Skinned apple nuked in the microwave with some plain yoghurt was good.

Best thing I found was that I could eat Passata (cooked tomato concentrate stuff – no skins or seeds). This meant I could make tomato sauces for the pasta (bit rubbish without onion and garlic but beggars cannot be choosers!). I'd also grate carrot and courgette into the sauce in a desperate attempt to consume some more nutrients.


----------



## Donna1 (Nov 10, 2010)

Wow, I see alot of people put eggs as a food they can eat, Im actually a little surprized as that is one of the foods I need to avoid during a flare. This disease really does not make any sense, well not for me anyways, I love eggs, but avoid them most of the time.

I usually stick with:
Bread
Rice
Pasta
crackers


----------



## Dras (Nov 11, 2010)

Caroline said:


> Best thing I found was that I could eat Passata (cooked tomato concentrate stuff – no skins or seeds). This meant I could make tomato sauces for the pasta (bit rubbish without onion and garlic but beggars cannot be choosers!).

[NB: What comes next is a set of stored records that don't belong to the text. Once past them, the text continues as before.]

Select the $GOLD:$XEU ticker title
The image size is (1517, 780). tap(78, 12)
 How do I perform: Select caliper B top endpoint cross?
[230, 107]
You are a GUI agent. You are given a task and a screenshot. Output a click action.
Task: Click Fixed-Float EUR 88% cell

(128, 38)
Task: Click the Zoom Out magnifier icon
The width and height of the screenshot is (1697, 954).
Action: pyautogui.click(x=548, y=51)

OMG I wish I could have tomato sauce on pasta, or even ketchup.....
Sniff sniff......


----------



## TIcinderella (Nov 14, 2010)

My known safe foods include:
eggs, unprocessed meats/seafood, veggies, and fruit.

I wish I knew more of my safe foods. I am absolutely terrible with a food diary! I always have trouble finding the exact causative agent lol. I think I need to just add foods one at a time and then maybe that will help me identify safe food vs. troubled food!


----------



## Misty-Eyed (Nov 14, 2010)

Anything low residue. 

I wish I was allowed to eat more healthily though!


----------



## e13 boy (Nov 14, 2010)

Bananas,plain rice,apples,yogurt(plain),toast(white bread)

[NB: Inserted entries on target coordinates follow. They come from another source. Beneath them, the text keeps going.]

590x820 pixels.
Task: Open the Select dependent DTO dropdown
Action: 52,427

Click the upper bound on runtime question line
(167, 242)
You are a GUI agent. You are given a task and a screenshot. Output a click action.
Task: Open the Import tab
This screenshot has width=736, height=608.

Had to steer well clear of alcohol & all spicy grub since hemi colectomy 12 yrs ago

e13 boy - 21 yrs of CD
Serovera AMP,Loperamide.


----------



## Silent Lunch (Nov 14, 2010)

Believe it or not, spicy foods tend to calm my stomach when I'm feeling ill, as does some soda (mostly Coca-Cola). I have a strange ritual of getting a burrito from the nearby Moe's every time I have IV therapy. 

As for other things: 

brown/white rice
pasta (sauce is okay, too)
grilled or baked chicken (never, never, never fried) 
most vegetables
most beans (I feel like this is a strange one, too) 
soy milk
tea

Anything sweet or fried is the devil during a flare. And although it's one of my favorite things in the whole world, coffee tends to make me feel a tad bit worse. It's the one thing I absolutely refuse to give up. What's a life worth without having miserable habits?


----------



## Cordillia16 (Nov 15, 2010)

seeing as i'm new to this and have yet to meet with a dietitian, how does everyone know what causes their flare ups?  sometimes when i eat things i get reactions right again, other times it takes a while, and there aren't too many times i JUST eat a fruit and wait 3 hours to see what happens.  how did everyone discover the foods that are safe and bad?  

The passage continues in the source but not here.